Estou aqui mais uma vez para mandar o politicamente correto às favas, e explicar o porque ter um rostinho bonito e dois pares de rodas fazem milagres. Vou frisar aqui que não, não é legal enganar, abusar, estorvar  e tirar vantagem sobre as outras pessoas, mas que sim, eu, você, e a senhora sua vó já fizeram, fazem e farão isso. (agora vocês imaginem a musiquinha do Telecurso, porque a aula vai começar!)

De um ponto de vista social, é bem claro a imagem criada de que qualquer deficiente físico é um coitado, digno de pena e incapaz ( 1. Sei que existem exceções à regra; 2. sim, é assim que deficientes são vistos e eu já mandei o politicamente correto pro espaço no primeiro paragrafo, lembra? Continuando…), então a sociedade deve ajudar o deficiente em suas atividades, para que ele não sinta tanto o estorvo que é ser deficiente.

O que acontece, é que as pessoas não podem ver o cadeirante parado no meio de um lugar, que já saem empurrando. Se eu estou numa ladeira perfeitamente normal e possível de subir, um desconhecido já se sente no direito de chegar segurando minhas manoplas e me empurrando, sem que eu tenha sequer olhado pro lado em busca de ajuda, que era algo que eu não precisava. Não posso derrubar um lápis no chão, sem que no minimo três pares de mão apareçam para pegá-lo para mim. Me fazem ficar à mesa, enquanto trazem a comida pra mim, porque é muito incomodo chegar até a cozinha. Sacolas de supermercado então, é algo que quase nunca carrego.
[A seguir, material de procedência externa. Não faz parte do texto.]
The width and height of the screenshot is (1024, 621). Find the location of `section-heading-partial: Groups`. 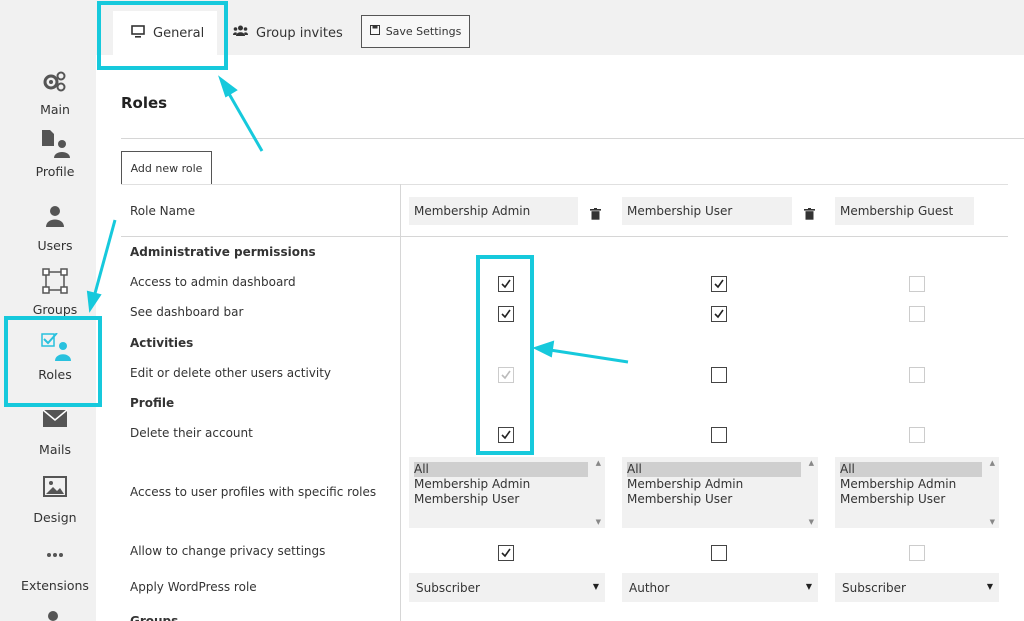

section-heading-partial: Groups is located at coordinates (154, 618).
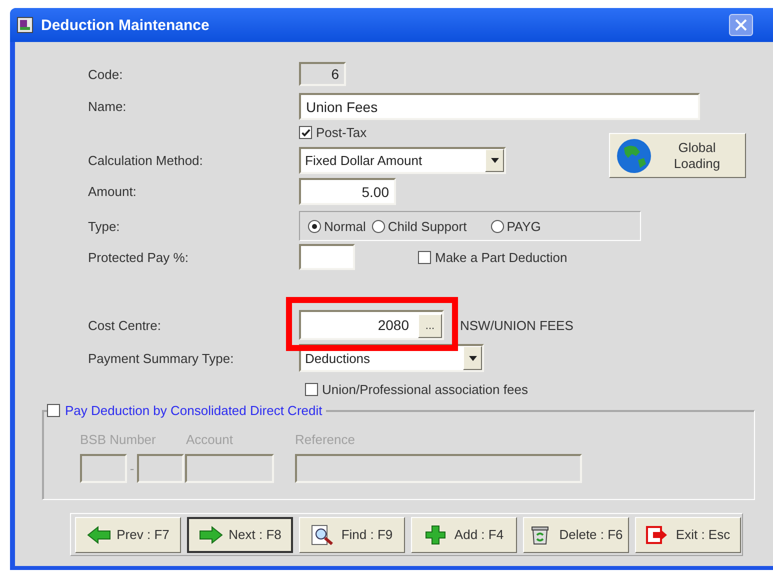 This screenshot has width=773, height=573. I want to click on field-label: BSB Number, so click(118, 439).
Consequência: vocês me (e a todos os outros que passam por isso) condicionam a ter preguiça. Preguiça de pegar o lápis do chão, carregar qualquer peso, ou fazer qualquer outra atividade banal que eu poderia muito bem realizar. Vocês me mimam, bancando minhas babas.  E eu (nós!) não preciso disso. Foi uma das primeiras coisas que aprendi na fisioterapia: me mexer. É por isso que não torço o nariz de verdade quando meus amigos mandam eu levantar e ir pegar o que quero (e não só por amar humor negro). É porque eu posso.

E ai, a gente fica folgado. Faz biquinho e bate cílios para que vocês carreguem nossas bolsas, caixas, e busquem uma cerveja gelada. Eu faço isso direto e assumo. Se a sociedade me coloca num papel de vitima e ao menos na minha geração, mesmo com todos os esforços vou continuar sendo, algum proveito tenho que tirar. Podem chamar de abuso. Não pegar fila, não pagar exposições ou pagar meia, ou até não pagar em lugares que eu teria que pagar como qualquer outra pessoa (tipo boliche) é ótimo, não vou fazer demagogia sobre isso. E ter quatro rodas me proporciona tudo isso.

PS: O “rostinho bonito” no titulo do texto é opinião pessoal da autora, sujeito a avaliações de terceiros.